### EXERCISE MATERIALS
..........
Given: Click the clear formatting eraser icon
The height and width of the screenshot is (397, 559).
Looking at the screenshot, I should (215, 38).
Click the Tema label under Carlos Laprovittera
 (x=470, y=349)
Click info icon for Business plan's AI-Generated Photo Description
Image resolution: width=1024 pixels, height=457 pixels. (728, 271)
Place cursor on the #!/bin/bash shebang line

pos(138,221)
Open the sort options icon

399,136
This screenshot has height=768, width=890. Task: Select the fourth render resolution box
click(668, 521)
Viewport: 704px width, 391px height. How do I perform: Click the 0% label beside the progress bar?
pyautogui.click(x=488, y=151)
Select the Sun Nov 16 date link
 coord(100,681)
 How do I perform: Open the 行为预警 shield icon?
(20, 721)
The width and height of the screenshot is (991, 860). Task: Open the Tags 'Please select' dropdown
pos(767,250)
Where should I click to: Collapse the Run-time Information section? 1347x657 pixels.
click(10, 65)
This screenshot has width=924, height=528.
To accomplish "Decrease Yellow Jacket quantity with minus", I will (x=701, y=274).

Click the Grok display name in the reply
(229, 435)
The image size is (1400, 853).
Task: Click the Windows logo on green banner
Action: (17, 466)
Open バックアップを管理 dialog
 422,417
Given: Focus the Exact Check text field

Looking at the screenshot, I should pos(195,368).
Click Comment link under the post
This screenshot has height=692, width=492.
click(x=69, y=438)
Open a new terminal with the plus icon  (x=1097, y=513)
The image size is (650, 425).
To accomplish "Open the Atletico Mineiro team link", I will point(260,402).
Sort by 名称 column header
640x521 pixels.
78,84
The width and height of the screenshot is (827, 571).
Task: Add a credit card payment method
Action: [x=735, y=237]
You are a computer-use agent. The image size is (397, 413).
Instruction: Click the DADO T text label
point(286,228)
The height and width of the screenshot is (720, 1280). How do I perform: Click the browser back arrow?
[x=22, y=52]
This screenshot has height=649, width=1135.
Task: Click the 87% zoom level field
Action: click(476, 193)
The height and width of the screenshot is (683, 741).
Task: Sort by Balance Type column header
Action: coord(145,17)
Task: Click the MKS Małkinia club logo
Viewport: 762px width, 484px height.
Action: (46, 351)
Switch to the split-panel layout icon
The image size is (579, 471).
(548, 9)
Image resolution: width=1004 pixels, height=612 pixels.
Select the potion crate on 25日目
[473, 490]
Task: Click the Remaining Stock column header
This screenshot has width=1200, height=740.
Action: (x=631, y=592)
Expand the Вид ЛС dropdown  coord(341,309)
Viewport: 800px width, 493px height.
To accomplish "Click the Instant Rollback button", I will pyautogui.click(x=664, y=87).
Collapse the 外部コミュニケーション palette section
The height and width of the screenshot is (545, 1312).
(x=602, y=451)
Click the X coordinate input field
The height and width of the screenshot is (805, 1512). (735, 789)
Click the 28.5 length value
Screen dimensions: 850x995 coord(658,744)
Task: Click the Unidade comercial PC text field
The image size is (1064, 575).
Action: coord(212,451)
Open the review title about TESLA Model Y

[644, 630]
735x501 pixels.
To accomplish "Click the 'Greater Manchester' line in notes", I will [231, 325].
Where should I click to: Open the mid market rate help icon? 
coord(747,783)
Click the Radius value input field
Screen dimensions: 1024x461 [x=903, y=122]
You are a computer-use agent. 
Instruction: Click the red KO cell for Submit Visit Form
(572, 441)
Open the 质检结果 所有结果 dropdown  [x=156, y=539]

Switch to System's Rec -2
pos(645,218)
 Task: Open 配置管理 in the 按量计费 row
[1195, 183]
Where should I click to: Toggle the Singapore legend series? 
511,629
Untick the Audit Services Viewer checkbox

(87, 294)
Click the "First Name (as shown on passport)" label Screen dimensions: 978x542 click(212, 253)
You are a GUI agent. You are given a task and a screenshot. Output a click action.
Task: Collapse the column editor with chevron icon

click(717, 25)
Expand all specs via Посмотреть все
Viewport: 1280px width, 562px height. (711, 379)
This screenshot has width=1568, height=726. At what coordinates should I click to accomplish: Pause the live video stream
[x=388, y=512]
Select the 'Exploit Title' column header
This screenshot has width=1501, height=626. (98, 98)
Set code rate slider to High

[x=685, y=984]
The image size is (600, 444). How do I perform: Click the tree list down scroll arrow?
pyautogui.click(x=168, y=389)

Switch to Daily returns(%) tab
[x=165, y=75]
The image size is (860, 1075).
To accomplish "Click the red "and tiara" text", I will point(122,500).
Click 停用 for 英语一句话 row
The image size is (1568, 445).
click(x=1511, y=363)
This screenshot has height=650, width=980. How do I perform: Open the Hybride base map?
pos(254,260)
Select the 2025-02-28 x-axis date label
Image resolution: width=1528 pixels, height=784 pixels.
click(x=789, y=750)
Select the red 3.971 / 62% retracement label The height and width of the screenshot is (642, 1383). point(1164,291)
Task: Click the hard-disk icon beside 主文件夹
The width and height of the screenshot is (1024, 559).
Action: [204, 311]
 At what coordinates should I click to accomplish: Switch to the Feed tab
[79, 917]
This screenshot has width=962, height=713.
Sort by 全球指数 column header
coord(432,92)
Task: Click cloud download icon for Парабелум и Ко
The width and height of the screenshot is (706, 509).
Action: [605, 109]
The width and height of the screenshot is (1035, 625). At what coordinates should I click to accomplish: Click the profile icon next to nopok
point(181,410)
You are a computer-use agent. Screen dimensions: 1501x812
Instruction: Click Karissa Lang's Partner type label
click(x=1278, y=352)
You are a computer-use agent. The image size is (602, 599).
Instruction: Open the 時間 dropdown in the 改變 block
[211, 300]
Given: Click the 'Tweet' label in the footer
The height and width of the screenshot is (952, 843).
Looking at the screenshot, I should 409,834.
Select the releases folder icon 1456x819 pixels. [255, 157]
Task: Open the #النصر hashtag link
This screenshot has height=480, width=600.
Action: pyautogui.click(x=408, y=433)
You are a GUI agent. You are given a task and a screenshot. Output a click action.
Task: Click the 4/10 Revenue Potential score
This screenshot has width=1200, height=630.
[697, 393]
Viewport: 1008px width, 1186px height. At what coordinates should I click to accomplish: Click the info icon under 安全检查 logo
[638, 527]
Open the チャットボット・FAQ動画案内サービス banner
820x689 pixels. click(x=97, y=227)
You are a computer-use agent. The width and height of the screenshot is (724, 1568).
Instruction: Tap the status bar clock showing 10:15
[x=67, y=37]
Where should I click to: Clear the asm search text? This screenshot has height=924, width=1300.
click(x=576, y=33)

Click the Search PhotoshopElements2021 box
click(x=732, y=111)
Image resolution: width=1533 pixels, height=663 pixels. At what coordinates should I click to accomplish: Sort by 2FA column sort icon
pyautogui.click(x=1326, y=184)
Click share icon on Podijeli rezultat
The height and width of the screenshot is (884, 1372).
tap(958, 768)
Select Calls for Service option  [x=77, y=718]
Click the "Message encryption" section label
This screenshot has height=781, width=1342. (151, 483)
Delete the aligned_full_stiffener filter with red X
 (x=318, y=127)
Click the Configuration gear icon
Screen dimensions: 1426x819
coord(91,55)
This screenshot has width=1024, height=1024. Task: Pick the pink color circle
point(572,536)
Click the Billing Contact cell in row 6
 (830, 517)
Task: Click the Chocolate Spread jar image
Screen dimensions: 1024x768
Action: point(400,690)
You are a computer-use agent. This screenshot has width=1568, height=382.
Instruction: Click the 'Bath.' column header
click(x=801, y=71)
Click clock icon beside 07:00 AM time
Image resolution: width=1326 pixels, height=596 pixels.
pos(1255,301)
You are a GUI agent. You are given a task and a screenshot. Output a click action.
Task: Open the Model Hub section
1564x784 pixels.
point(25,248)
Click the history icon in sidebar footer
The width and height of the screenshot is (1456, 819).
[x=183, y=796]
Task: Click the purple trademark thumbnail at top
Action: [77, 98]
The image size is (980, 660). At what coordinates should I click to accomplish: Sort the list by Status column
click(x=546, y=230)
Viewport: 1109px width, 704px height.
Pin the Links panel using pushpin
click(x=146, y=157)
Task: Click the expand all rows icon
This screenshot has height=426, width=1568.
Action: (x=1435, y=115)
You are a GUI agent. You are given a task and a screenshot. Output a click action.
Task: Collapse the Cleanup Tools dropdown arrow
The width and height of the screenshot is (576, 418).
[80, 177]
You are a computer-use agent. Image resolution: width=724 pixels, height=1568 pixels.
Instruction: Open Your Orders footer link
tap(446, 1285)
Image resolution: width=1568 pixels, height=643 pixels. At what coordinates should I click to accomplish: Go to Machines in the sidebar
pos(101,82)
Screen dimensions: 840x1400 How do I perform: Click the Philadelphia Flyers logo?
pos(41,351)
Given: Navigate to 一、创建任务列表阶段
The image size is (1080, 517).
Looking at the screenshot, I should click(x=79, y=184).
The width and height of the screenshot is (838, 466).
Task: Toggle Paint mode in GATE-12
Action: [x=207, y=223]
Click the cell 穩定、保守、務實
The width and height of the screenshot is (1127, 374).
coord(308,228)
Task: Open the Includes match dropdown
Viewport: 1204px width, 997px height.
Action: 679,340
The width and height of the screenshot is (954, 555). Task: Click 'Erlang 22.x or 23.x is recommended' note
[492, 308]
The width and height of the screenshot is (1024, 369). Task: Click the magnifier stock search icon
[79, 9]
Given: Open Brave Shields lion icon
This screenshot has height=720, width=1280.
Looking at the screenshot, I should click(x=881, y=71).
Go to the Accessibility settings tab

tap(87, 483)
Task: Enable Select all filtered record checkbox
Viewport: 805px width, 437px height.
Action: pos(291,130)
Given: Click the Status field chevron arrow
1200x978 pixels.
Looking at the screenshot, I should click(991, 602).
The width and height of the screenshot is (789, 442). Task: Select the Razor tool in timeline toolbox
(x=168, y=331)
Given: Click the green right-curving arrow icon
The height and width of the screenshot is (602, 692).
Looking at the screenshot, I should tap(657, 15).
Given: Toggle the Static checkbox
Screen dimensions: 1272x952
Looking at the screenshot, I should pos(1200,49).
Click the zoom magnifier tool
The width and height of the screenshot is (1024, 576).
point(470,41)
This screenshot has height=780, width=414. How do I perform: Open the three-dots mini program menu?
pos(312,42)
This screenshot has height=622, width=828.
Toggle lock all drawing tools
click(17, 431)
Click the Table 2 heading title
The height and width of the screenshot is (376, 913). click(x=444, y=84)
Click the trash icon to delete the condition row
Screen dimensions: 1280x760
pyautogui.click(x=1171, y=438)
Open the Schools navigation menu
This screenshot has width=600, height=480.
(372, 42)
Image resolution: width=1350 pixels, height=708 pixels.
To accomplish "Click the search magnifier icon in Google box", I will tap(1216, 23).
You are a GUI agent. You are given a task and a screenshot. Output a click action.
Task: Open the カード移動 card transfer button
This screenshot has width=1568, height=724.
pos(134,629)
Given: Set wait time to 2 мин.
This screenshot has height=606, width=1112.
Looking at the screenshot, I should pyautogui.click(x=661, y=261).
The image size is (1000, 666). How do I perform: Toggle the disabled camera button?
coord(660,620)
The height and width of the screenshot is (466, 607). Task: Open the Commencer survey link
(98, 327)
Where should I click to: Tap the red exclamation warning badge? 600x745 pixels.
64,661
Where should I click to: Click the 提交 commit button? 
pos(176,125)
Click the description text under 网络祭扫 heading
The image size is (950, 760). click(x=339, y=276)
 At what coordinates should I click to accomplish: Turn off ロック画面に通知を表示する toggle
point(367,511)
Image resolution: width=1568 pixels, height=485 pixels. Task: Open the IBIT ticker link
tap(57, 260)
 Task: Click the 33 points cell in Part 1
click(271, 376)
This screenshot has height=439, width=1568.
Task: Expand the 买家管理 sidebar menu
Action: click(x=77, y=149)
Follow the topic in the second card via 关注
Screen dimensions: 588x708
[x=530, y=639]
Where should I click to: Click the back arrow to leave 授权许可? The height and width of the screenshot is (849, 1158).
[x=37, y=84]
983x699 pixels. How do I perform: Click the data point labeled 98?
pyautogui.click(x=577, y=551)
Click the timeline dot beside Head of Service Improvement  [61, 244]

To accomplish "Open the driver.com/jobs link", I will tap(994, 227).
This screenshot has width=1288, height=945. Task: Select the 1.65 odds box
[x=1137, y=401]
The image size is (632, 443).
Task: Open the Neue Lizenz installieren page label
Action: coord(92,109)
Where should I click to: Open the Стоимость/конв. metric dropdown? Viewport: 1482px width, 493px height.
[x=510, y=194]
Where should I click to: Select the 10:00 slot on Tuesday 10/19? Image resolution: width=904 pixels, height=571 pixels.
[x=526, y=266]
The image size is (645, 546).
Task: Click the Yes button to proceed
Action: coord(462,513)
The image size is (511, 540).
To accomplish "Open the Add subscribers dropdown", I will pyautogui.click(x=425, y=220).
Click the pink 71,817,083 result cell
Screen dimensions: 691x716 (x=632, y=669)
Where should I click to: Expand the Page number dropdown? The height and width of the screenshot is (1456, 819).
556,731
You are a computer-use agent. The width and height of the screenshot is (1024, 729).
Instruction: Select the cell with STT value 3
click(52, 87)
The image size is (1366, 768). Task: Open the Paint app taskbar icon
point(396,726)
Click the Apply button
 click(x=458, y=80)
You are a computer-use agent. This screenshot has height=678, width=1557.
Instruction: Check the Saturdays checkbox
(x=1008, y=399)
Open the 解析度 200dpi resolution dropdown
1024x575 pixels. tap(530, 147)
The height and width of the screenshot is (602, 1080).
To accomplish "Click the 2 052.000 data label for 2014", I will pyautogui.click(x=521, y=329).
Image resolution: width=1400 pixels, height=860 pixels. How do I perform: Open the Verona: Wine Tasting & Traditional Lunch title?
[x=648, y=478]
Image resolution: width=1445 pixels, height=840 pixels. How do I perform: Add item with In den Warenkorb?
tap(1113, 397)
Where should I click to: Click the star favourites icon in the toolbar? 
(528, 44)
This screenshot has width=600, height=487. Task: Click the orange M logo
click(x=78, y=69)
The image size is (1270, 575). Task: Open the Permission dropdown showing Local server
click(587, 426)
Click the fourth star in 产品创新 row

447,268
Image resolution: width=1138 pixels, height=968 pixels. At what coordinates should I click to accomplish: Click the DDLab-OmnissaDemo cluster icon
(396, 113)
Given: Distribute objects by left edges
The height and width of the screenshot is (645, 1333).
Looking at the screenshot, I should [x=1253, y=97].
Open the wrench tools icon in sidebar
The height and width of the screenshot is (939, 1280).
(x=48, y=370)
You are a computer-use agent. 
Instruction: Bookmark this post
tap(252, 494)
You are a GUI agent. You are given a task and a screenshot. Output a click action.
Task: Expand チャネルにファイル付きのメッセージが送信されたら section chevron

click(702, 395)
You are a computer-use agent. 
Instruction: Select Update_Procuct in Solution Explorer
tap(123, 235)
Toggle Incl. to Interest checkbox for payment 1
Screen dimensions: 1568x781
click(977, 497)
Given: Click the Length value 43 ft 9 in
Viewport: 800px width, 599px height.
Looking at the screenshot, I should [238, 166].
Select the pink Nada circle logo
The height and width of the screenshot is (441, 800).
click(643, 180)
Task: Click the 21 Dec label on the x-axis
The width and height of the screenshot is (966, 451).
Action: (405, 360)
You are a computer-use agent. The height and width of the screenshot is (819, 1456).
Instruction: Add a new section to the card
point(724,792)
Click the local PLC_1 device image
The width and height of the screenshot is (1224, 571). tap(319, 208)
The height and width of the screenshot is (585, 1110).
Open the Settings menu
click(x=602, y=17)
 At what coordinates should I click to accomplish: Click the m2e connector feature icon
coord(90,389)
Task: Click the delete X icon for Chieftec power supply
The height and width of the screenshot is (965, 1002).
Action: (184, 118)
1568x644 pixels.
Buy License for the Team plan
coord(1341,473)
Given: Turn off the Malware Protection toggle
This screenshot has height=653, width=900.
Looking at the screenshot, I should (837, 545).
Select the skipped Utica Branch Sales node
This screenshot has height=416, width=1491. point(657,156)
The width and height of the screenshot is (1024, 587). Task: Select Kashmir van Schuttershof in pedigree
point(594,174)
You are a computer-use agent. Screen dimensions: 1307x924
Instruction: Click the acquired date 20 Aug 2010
..........
### THE PROBLEM
Which lines run from the one holding "The image size is (600, 444)." through the one holding "Given: Click the 'Tweet' label in the footer" in the records above? Repeat them exactly, both included, and nothing more.

### RESPONSE BOX
The image size is (600, 444). How do I perform: Click the tree list down scroll arrow?
pyautogui.click(x=168, y=389)

Switch to Daily returns(%) tab
[x=165, y=75]
The image size is (860, 1075).
To accomplish "Click the red "and tiara" text", I will point(122,500).
Click 停用 for 英语一句话 row
The image size is (1568, 445).
click(x=1511, y=363)
This screenshot has height=650, width=980. How do I perform: Open the Hybride base map?
pos(254,260)
Select the 2025-02-28 x-axis date label
Image resolution: width=1528 pixels, height=784 pixels.
click(x=789, y=750)
Select the red 3.971 / 62% retracement label The height and width of the screenshot is (642, 1383). point(1164,291)
Task: Click the hard-disk icon beside 主文件夹
The width and height of the screenshot is (1024, 559).
Action: [204, 311]
 At what coordinates should I click to accomplish: Switch to the Feed tab
[79, 917]
This screenshot has width=962, height=713.
Sort by 全球指数 column header
coord(432,92)
Task: Click cloud download icon for Парабелум и Ко
The width and height of the screenshot is (706, 509).
Action: [605, 109]
The width and height of the screenshot is (1035, 625). At what coordinates should I click to accomplish: Click the profile icon next to nopok
point(181,410)
You are a computer-use agent. Screen dimensions: 1501x812
Instruction: Click Karissa Lang's Partner type label
click(x=1278, y=352)
You are a computer-use agent. The image size is (602, 599).
Instruction: Open the 時間 dropdown in the 改變 block
[211, 300]
Given: Click the 'Tweet' label in the footer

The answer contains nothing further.